Your goal:
Quote each of the records below word for word, with no changes.

Material for this task:

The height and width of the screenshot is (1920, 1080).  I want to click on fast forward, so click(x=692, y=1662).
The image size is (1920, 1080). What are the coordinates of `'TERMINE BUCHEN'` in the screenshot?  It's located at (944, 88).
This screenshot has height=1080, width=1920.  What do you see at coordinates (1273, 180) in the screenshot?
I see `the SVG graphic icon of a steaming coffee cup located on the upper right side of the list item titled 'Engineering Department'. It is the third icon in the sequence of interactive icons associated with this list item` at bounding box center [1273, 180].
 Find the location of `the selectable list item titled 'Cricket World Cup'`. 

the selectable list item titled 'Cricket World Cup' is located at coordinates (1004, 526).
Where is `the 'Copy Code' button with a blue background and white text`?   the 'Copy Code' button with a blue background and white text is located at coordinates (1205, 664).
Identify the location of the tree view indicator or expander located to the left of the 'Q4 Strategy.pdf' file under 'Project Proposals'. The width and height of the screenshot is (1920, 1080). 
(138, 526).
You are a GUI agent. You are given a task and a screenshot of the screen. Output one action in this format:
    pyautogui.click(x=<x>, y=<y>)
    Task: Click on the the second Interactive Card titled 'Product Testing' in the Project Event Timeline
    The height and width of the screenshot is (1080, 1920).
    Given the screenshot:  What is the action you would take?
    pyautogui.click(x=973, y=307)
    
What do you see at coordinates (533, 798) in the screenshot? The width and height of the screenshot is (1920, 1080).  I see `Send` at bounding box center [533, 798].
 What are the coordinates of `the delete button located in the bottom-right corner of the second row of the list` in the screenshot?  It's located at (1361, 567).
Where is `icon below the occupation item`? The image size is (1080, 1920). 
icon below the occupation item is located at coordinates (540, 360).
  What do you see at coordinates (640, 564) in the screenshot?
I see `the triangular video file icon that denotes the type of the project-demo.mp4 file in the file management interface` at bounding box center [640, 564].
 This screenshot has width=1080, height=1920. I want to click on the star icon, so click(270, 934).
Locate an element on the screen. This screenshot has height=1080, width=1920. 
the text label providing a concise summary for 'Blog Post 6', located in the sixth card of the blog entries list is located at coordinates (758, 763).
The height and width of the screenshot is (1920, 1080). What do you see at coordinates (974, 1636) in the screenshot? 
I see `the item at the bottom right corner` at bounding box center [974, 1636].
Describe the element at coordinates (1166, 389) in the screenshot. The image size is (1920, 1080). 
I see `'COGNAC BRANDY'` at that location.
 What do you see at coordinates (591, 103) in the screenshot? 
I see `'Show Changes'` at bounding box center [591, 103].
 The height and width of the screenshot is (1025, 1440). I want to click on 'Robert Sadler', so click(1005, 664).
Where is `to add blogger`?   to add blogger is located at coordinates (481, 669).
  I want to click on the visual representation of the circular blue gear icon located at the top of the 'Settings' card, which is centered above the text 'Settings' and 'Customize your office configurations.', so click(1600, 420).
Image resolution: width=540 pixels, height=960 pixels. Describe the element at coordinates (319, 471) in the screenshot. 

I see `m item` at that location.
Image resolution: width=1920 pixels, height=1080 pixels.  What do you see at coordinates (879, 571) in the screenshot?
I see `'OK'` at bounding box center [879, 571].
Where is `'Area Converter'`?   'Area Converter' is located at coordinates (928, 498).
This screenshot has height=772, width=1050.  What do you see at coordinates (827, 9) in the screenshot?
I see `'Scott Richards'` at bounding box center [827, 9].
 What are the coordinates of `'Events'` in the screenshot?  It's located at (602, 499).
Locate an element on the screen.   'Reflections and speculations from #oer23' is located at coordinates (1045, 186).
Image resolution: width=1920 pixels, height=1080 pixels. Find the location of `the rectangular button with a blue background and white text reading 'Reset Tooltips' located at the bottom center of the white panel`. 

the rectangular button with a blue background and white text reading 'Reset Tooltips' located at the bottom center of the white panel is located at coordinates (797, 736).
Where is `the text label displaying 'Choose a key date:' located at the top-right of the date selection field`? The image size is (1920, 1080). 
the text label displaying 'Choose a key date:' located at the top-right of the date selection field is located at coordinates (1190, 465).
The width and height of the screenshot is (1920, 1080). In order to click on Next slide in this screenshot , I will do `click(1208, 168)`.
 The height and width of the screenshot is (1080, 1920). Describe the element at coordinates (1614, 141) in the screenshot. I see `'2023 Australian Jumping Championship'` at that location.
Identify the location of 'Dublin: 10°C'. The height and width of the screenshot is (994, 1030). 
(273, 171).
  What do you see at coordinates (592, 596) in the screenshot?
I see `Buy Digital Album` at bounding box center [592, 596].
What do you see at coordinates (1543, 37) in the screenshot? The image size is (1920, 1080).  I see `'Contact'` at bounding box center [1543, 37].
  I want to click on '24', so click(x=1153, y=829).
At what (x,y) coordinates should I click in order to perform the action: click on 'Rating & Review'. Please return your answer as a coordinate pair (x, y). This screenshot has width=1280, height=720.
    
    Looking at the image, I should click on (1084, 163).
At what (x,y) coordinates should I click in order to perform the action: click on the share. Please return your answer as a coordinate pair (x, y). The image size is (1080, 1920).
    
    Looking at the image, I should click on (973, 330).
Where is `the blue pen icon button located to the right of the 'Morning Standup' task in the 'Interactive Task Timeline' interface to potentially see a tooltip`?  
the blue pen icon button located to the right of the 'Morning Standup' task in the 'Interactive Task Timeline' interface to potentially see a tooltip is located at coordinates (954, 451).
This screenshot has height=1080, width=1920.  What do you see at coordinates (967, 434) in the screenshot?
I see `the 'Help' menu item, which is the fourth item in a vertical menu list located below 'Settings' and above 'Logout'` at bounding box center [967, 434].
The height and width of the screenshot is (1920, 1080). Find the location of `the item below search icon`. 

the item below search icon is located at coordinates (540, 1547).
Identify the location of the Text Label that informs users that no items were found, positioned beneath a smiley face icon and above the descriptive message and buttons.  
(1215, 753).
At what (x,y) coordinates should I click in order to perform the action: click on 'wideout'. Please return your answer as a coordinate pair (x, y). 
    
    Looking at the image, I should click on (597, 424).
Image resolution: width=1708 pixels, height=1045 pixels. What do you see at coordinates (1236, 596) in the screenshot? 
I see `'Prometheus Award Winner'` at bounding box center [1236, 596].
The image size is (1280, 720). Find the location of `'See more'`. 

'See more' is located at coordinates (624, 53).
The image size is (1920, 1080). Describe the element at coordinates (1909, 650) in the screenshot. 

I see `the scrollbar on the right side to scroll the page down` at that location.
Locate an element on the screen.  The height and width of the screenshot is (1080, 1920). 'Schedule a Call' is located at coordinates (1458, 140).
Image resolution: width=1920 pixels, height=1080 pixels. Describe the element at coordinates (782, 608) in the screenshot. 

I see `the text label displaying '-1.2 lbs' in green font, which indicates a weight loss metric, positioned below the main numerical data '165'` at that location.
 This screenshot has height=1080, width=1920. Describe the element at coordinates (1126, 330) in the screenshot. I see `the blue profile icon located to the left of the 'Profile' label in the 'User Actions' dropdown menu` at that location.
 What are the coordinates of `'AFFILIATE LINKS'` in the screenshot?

Exercise output:
The height and width of the screenshot is (1920, 1080).  I want to click on fast forward, so click(x=692, y=1662).
The image size is (1920, 1080). What are the coordinates of `'TERMINE BUCHEN'` in the screenshot?  It's located at (944, 88).
This screenshot has height=1080, width=1920.  What do you see at coordinates (1273, 180) in the screenshot?
I see `the SVG graphic icon of a steaming coffee cup located on the upper right side of the list item titled 'Engineering Department'. It is the third icon in the sequence of interactive icons associated with this list item` at bounding box center [1273, 180].
 Find the location of `the selectable list item titled 'Cricket World Cup'`. 

the selectable list item titled 'Cricket World Cup' is located at coordinates (1004, 526).
Where is `the 'Copy Code' button with a blue background and white text`?   the 'Copy Code' button with a blue background and white text is located at coordinates (1205, 664).
Identify the location of the tree view indicator or expander located to the left of the 'Q4 Strategy.pdf' file under 'Project Proposals'. The width and height of the screenshot is (1920, 1080). 
(138, 526).
You are a GUI agent. You are given a task and a screenshot of the screen. Output one action in this format:
    pyautogui.click(x=<x>, y=<y>)
    Task: Click on the the second Interactive Card titled 'Product Testing' in the Project Event Timeline
    The height and width of the screenshot is (1080, 1920).
    Given the screenshot:  What is the action you would take?
    pyautogui.click(x=973, y=307)
    
What do you see at coordinates (533, 798) in the screenshot? The width and height of the screenshot is (1920, 1080).  I see `Send` at bounding box center [533, 798].
 What are the coordinates of `the delete button located in the bottom-right corner of the second row of the list` in the screenshot?  It's located at (1361, 567).
Where is `icon below the occupation item`? The image size is (1080, 1920). 
icon below the occupation item is located at coordinates (540, 360).
  What do you see at coordinates (640, 564) in the screenshot?
I see `the triangular video file icon that denotes the type of the project-demo.mp4 file in the file management interface` at bounding box center [640, 564].
 This screenshot has width=1080, height=1920. I want to click on the star icon, so click(270, 934).
Locate an element on the screen. This screenshot has height=1080, width=1920. 
the text label providing a concise summary for 'Blog Post 6', located in the sixth card of the blog entries list is located at coordinates (758, 763).
The height and width of the screenshot is (1920, 1080). What do you see at coordinates (974, 1636) in the screenshot? 
I see `the item at the bottom right corner` at bounding box center [974, 1636].
Describe the element at coordinates (1166, 389) in the screenshot. The image size is (1920, 1080). 
I see `'COGNAC BRANDY'` at that location.
 What do you see at coordinates (591, 103) in the screenshot? 
I see `'Show Changes'` at bounding box center [591, 103].
 The height and width of the screenshot is (1025, 1440). I want to click on 'Robert Sadler', so click(1005, 664).
Where is `to add blogger`?   to add blogger is located at coordinates (481, 669).
  I want to click on the visual representation of the circular blue gear icon located at the top of the 'Settings' card, which is centered above the text 'Settings' and 'Customize your office configurations.', so click(1600, 420).
Image resolution: width=540 pixels, height=960 pixels. Describe the element at coordinates (319, 471) in the screenshot. 

I see `m item` at that location.
Image resolution: width=1920 pixels, height=1080 pixels.  What do you see at coordinates (879, 571) in the screenshot?
I see `'OK'` at bounding box center [879, 571].
Where is `'Area Converter'`?   'Area Converter' is located at coordinates (928, 498).
This screenshot has height=772, width=1050.  What do you see at coordinates (827, 9) in the screenshot?
I see `'Scott Richards'` at bounding box center [827, 9].
 What are the coordinates of `'Events'` in the screenshot?  It's located at (602, 499).
Locate an element on the screen.   'Reflections and speculations from #oer23' is located at coordinates (1045, 186).
Image resolution: width=1920 pixels, height=1080 pixels. Find the location of `the rectangular button with a blue background and white text reading 'Reset Tooltips' located at the bottom center of the white panel`. 

the rectangular button with a blue background and white text reading 'Reset Tooltips' located at the bottom center of the white panel is located at coordinates (797, 736).
Where is `the text label displaying 'Choose a key date:' located at the top-right of the date selection field`? The image size is (1920, 1080). 
the text label displaying 'Choose a key date:' located at the top-right of the date selection field is located at coordinates (1190, 465).
The width and height of the screenshot is (1920, 1080). In order to click on Next slide in this screenshot , I will do `click(1208, 168)`.
 The height and width of the screenshot is (1080, 1920). Describe the element at coordinates (1614, 141) in the screenshot. I see `'2023 Australian Jumping Championship'` at that location.
Identify the location of 'Dublin: 10°C'. The height and width of the screenshot is (994, 1030). 
(273, 171).
  What do you see at coordinates (592, 596) in the screenshot?
I see `Buy Digital Album` at bounding box center [592, 596].
What do you see at coordinates (1543, 37) in the screenshot? The image size is (1920, 1080).  I see `'Contact'` at bounding box center [1543, 37].
  I want to click on '24', so click(x=1153, y=829).
At what (x,y) coordinates should I click in order to perform the action: click on 'Rating & Review'. Please return your answer as a coordinate pair (x, y). This screenshot has width=1280, height=720.
    
    Looking at the image, I should click on (1084, 163).
At what (x,y) coordinates should I click in order to perform the action: click on the share. Please return your answer as a coordinate pair (x, y). The image size is (1080, 1920).
    
    Looking at the image, I should click on (973, 330).
Where is `the blue pen icon button located to the right of the 'Morning Standup' task in the 'Interactive Task Timeline' interface to potentially see a tooltip`?  
the blue pen icon button located to the right of the 'Morning Standup' task in the 'Interactive Task Timeline' interface to potentially see a tooltip is located at coordinates (954, 451).
This screenshot has height=1080, width=1920.  What do you see at coordinates (967, 434) in the screenshot?
I see `the 'Help' menu item, which is the fourth item in a vertical menu list located below 'Settings' and above 'Logout'` at bounding box center [967, 434].
The height and width of the screenshot is (1920, 1080). Find the location of `the item below search icon`. 

the item below search icon is located at coordinates (540, 1547).
Identify the location of the Text Label that informs users that no items were found, positioned beneath a smiley face icon and above the descriptive message and buttons.  
(1215, 753).
At what (x,y) coordinates should I click in order to perform the action: click on 'wideout'. Please return your answer as a coordinate pair (x, y). 
    
    Looking at the image, I should click on (597, 424).
Image resolution: width=1708 pixels, height=1045 pixels. What do you see at coordinates (1236, 596) in the screenshot? 
I see `'Prometheus Award Winner'` at bounding box center [1236, 596].
The image size is (1280, 720). Find the location of `'See more'`. 

'See more' is located at coordinates (624, 53).
The image size is (1920, 1080). Describe the element at coordinates (1909, 650) in the screenshot. 

I see `the scrollbar on the right side to scroll the page down` at that location.
Locate an element on the screen.  The height and width of the screenshot is (1080, 1920). 'Schedule a Call' is located at coordinates (1458, 140).
Image resolution: width=1920 pixels, height=1080 pixels. Describe the element at coordinates (782, 608) in the screenshot. 

I see `the text label displaying '-1.2 lbs' in green font, which indicates a weight loss metric, positioned below the main numerical data '165'` at that location.
 This screenshot has height=1080, width=1920. Describe the element at coordinates (1126, 330) in the screenshot. I see `the blue profile icon located to the left of the 'Profile' label in the 'User Actions' dropdown menu` at that location.
 What are the coordinates of `'AFFILIATE LINKS'` in the screenshot?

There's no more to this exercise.